Here's a secret, friends - These fools didn't even see The Godfather Part 3 - Annihilation. Truth be told, they thought you were talking about the film where the man marries a widow and then kills her family.
So, then, it would be a damn act of treason to abuse this power, which is why I have compiled this here guide what might also be referred to as The Best Guide To Critique De Flick What Any Motherfucker Ever Wrote.







Article comments
1 - Chris Kent
Ask anyone about The Godfather Trilogy. What do you get? Oh man, you might get, that Godfather is amazing is what it is, and The Godfather Part 2 - The Return Of The Godfather is possibly even better, what with the much further developed narrative. Part 3 though, that was just about the biggest load of shit I ever did see.
Oh my God, I'm laughing out loud in my office.
Excellent work here Senor Duke. You've used the word "fuck" about 12 times more than Al Pacino in Scarface, but most impressive of all my friend is you've displayed Citizen Kane right splat next to the cover of Stepfather 2........a match made in Duke heaven......
2 - Aaron, Duke De Mondo
Thanks Chris! I was hoping my juxtapositioning of Kane with Stepfather 2 wouldn't go unacknowledged. And there you go! Acknowledging away as ever! Thank you!
3 - jadester
duke, can i add your blog to my blogroll? (you don't have to do the same, atm i am posting only semi-regularly anyways)
4 - Eric Olsen
I believe blogrolling is one of the few endeavors left for which permission is not necessary, nor is insurance required.
5 - Aaron, Duke De Mondo
Jadester, certianly. i don't know if what i have i s ablog though to be honest. i guess it is. its at http://www.mondoirlando.com on account of i bought a domain name yesterday. i don't ahve a blogroll, but hopefully since upgrading my account with those geocities ne'erdowells i'll be able to work on my site again. damn their inactive page-making nonsense. So the point is, i will link to you certianly. Thank you!

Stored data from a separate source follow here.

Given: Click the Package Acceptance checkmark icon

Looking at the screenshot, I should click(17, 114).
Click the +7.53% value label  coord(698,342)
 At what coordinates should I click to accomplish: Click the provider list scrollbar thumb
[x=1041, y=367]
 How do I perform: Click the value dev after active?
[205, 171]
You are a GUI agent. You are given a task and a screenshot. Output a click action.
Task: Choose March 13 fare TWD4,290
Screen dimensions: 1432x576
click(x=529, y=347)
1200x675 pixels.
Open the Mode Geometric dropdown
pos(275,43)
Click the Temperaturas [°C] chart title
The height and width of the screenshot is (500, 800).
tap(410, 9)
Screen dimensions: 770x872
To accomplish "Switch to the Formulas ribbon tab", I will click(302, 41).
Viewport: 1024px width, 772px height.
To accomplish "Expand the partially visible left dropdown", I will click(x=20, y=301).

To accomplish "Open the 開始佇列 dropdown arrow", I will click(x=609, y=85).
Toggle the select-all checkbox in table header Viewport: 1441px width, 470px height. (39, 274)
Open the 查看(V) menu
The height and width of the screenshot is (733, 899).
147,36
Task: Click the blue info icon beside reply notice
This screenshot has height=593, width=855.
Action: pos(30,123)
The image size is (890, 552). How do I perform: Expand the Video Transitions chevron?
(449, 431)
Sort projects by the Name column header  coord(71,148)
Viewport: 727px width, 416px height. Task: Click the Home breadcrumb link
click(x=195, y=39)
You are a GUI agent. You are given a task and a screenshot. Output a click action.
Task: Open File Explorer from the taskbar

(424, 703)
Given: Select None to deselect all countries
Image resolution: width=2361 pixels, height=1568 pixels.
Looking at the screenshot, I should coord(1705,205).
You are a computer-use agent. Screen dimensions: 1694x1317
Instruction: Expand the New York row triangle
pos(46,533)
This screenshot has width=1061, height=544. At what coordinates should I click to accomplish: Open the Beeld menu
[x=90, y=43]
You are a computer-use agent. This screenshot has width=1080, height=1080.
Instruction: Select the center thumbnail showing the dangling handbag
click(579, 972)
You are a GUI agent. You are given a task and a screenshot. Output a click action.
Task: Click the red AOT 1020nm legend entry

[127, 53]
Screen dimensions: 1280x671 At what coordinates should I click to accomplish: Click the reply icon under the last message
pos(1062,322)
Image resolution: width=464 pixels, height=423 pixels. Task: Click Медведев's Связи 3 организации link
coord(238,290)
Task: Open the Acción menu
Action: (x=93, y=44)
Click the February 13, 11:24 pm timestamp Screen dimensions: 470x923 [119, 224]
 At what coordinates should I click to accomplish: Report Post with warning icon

Gosh, im all flattered.
6 - jadester
don't worry duke, mine isn't really a blog either, in the strictest sense. i figure if people want to know about someone else's life, it has to be interesting, and i can't be arsed to make it up...lol
7 - Jim Carruthers
That's what's always been holding me back as a film critic on the InnerWeb, I'm just shy about using "fuck" and "motherfucking" unless there is some sort of artistic merit, but then any movie which uses "frick", "mofo" or "feck" (Oh, hello, Father Ted), why'd they have to be nothing more than pornographers.
Uhm, where was I? Oh, yeah, always make sure to note how many digits you've stuffed up how many orifices. You can specify up to two thumbs and a middle digit, otherwise you legally have to declare "fisting" or "fisted".
This can also be used to report box office takes, so correct useage would be:
"The Passion of Christ" was fisted by "Master and Commander" this weekend.
8 - Rodney Welch
What award, Duke? "Most Consistently Lame"?
9 - Aaron, Duke De Mondo
Well! I never! The backlash against poor Duke begins, eh? I never even had a forward-lash. Lame am i? i'll have you know my gallant vowels and consonants could outrun any of Sylvia Plath or Mary Shelly or William Shakespeares' apparently "able bodied" words and sentences.
Jim, i had forgot about the old digit carry-on! Good for you for reminding me! Two thumbs up, jim ;)
10 - Jim Carruthers
I hope you're clear about Maria Schneider regulations, ie, your finger-nails should be trimmed and polished, and organic butter only.
11 - Jim Carruthers
I should add that in the teevee series, "The Family Business", Adam Glasser swears by extra virgin olive oil. He should know since he's made more movies than all of the AFI and Bambi's or whatever those limey fruits are called, put together.
12 - jadester
you mean Bambis are fruits?! and here i was, thinkin' they were just deer...
13 - Jim Carruthers
You mean you never had your doubts? I mean, c'mon, the big doe eyes, the best friend called Thumper, waggling that tail.
Sure, Bambi was fruiter than Carmen Miranda and John Wayne put together.